Task to carry out: Copy every record below exactly.

Provided data:

· · · · · · ·

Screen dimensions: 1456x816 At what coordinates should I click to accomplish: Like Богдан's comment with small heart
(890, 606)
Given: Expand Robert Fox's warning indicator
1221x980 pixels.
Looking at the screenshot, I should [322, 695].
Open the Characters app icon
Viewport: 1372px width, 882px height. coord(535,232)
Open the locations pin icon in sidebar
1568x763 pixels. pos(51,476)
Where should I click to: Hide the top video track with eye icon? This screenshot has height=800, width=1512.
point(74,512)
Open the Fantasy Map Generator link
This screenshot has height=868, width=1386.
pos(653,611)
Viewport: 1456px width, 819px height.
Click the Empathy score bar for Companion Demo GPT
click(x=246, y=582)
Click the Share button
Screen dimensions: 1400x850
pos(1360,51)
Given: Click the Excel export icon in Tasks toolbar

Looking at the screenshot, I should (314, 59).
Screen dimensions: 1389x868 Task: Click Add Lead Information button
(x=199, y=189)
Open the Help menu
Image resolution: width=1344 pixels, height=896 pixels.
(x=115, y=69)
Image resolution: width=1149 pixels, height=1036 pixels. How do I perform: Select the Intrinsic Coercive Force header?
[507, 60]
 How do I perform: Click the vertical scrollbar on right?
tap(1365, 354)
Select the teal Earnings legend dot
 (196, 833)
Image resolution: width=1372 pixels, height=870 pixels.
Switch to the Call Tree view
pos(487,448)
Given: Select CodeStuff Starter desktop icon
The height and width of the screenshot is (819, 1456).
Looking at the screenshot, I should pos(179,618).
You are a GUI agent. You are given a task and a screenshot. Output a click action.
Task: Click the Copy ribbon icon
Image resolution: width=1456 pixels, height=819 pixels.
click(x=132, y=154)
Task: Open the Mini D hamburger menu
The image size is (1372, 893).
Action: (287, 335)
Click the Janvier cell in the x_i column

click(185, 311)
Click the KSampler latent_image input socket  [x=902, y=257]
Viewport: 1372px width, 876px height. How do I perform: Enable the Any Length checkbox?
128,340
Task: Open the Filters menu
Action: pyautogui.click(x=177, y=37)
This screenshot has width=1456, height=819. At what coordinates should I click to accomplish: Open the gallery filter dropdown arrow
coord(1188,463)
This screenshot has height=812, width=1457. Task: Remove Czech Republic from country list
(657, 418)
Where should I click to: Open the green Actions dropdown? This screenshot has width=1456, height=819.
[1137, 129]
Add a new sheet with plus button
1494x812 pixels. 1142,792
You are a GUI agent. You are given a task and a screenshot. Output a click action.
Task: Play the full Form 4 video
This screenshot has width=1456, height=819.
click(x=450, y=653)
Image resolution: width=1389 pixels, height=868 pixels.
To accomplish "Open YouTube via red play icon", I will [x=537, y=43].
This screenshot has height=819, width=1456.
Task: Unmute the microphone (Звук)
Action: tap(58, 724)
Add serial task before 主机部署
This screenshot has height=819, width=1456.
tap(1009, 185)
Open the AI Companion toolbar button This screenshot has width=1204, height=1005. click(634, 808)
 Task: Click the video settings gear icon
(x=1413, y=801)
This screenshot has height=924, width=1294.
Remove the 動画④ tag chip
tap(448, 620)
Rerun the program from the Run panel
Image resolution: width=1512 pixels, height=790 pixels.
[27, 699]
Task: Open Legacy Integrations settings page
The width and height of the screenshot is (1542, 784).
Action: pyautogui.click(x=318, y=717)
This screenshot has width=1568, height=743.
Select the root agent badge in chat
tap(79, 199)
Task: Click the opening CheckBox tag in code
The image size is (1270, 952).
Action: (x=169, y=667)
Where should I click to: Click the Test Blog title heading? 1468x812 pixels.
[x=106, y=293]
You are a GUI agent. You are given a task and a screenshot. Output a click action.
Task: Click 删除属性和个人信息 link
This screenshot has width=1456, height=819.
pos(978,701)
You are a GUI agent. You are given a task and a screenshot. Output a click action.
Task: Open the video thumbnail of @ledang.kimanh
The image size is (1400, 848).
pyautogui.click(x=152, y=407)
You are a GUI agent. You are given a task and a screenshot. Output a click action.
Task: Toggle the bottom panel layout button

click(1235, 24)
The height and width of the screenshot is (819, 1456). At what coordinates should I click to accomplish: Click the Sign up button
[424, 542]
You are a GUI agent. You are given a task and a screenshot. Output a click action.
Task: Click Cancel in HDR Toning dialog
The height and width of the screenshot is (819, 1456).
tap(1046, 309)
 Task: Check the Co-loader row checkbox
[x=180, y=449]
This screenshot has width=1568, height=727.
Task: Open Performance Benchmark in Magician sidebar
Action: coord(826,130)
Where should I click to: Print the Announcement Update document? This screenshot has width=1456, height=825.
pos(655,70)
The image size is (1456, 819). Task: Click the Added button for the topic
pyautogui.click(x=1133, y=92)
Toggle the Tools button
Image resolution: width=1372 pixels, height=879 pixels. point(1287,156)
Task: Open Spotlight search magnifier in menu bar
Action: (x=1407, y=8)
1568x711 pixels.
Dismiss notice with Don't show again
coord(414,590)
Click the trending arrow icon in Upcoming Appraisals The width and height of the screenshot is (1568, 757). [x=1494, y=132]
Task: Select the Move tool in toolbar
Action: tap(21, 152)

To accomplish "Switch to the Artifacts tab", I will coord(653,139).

· · · · · · ·

Worked solution:
Screen dimensions: 1456x816 At what coordinates should I click to accomplish: Like Богдан's comment with small heart
(890, 606)
Given: Expand Robert Fox's warning indicator
1221x980 pixels.
Looking at the screenshot, I should [322, 695].
Open the Characters app icon
Viewport: 1372px width, 882px height. coord(535,232)
Open the locations pin icon in sidebar
1568x763 pixels. pos(51,476)
Where should I click to: Hide the top video track with eye icon? This screenshot has height=800, width=1512.
point(74,512)
Open the Fantasy Map Generator link
This screenshot has height=868, width=1386.
pos(653,611)
Viewport: 1456px width, 819px height.
Click the Empathy score bar for Companion Demo GPT
click(x=246, y=582)
Click the Share button
Screen dimensions: 1400x850
pos(1360,51)
Given: Click the Excel export icon in Tasks toolbar

Looking at the screenshot, I should (314, 59).
Screen dimensions: 1389x868 Task: Click Add Lead Information button
(x=199, y=189)
Open the Help menu
Image resolution: width=1344 pixels, height=896 pixels.
(x=115, y=69)
Image resolution: width=1149 pixels, height=1036 pixels. How do I perform: Select the Intrinsic Coercive Force header?
[507, 60]
 How do I perform: Click the vertical scrollbar on right?
tap(1365, 354)
Select the teal Earnings legend dot
 (196, 833)
Image resolution: width=1372 pixels, height=870 pixels.
Switch to the Call Tree view
pos(487,448)
Given: Select CodeStuff Starter desktop icon
The height and width of the screenshot is (819, 1456).
Looking at the screenshot, I should pos(179,618).
You are a GUI agent. You are given a task and a screenshot. Output a click action.
Task: Click the Copy ribbon icon
Image resolution: width=1456 pixels, height=819 pixels.
click(x=132, y=154)
Task: Open the Mini D hamburger menu
The image size is (1372, 893).
Action: (287, 335)
Click the Janvier cell in the x_i column

click(185, 311)
Click the KSampler latent_image input socket  [x=902, y=257]
Viewport: 1372px width, 876px height. How do I perform: Enable the Any Length checkbox?
128,340
Task: Open the Filters menu
Action: pyautogui.click(x=177, y=37)
This screenshot has width=1456, height=819. At what coordinates should I click to accomplish: Open the gallery filter dropdown arrow
coord(1188,463)
This screenshot has height=812, width=1457. Task: Remove Czech Republic from country list
(657, 418)
Where should I click to: Open the green Actions dropdown? This screenshot has width=1456, height=819.
[1137, 129]
Add a new sheet with plus button
1494x812 pixels. 1142,792
You are a GUI agent. You are given a task and a screenshot. Output a click action.
Task: Play the full Form 4 video
This screenshot has width=1456, height=819.
click(x=450, y=653)
Image resolution: width=1389 pixels, height=868 pixels.
To accomplish "Open YouTube via red play icon", I will [x=537, y=43].
This screenshot has height=819, width=1456.
Task: Unmute the microphone (Звук)
Action: tap(58, 724)
Add serial task before 主机部署
This screenshot has height=819, width=1456.
tap(1009, 185)
Open the AI Companion toolbar button This screenshot has width=1204, height=1005. click(634, 808)
 Task: Click the video settings gear icon
(x=1413, y=801)
This screenshot has height=924, width=1294.
Remove the 動画④ tag chip
tap(448, 620)
Rerun the program from the Run panel
Image resolution: width=1512 pixels, height=790 pixels.
[27, 699]
Task: Open Legacy Integrations settings page
The width and height of the screenshot is (1542, 784).
Action: pyautogui.click(x=318, y=717)
This screenshot has width=1568, height=743.
Select the root agent badge in chat
tap(79, 199)
Task: Click the opening CheckBox tag in code
The image size is (1270, 952).
Action: (x=169, y=667)
Where should I click to: Click the Test Blog title heading? 1468x812 pixels.
[x=106, y=293]
You are a GUI agent. You are given a task and a screenshot. Output a click action.
Task: Click 删除属性和个人信息 link
This screenshot has width=1456, height=819.
pos(978,701)
You are a GUI agent. You are given a task and a screenshot. Output a click action.
Task: Open the video thumbnail of @ledang.kimanh
The image size is (1400, 848).
pyautogui.click(x=152, y=407)
You are a GUI agent. You are given a task and a screenshot. Output a click action.
Task: Toggle the bottom panel layout button

click(1235, 24)
The height and width of the screenshot is (819, 1456). At what coordinates should I click to accomplish: Click the Sign up button
[424, 542]
You are a GUI agent. You are given a task and a screenshot. Output a click action.
Task: Click Cancel in HDR Toning dialog
The height and width of the screenshot is (819, 1456).
tap(1046, 309)
 Task: Check the Co-loader row checkbox
[x=180, y=449]
This screenshot has width=1568, height=727.
Task: Open Performance Benchmark in Magician sidebar
Action: coord(826,130)
Where should I click to: Print the Announcement Update document? This screenshot has width=1456, height=825.
pos(655,70)
The image size is (1456, 819). Task: Click the Added button for the topic
pyautogui.click(x=1133, y=92)
Toggle the Tools button
Image resolution: width=1372 pixels, height=879 pixels. point(1287,156)
Task: Open Spotlight search magnifier in menu bar
Action: (x=1407, y=8)
1568x711 pixels.
Dismiss notice with Don't show again
coord(414,590)
Click the trending arrow icon in Upcoming Appraisals The width and height of the screenshot is (1568, 757). [x=1494, y=132]
Task: Select the Move tool in toolbar
Action: tap(21, 152)

To accomplish "Switch to the Artifacts tab", I will coord(653,139).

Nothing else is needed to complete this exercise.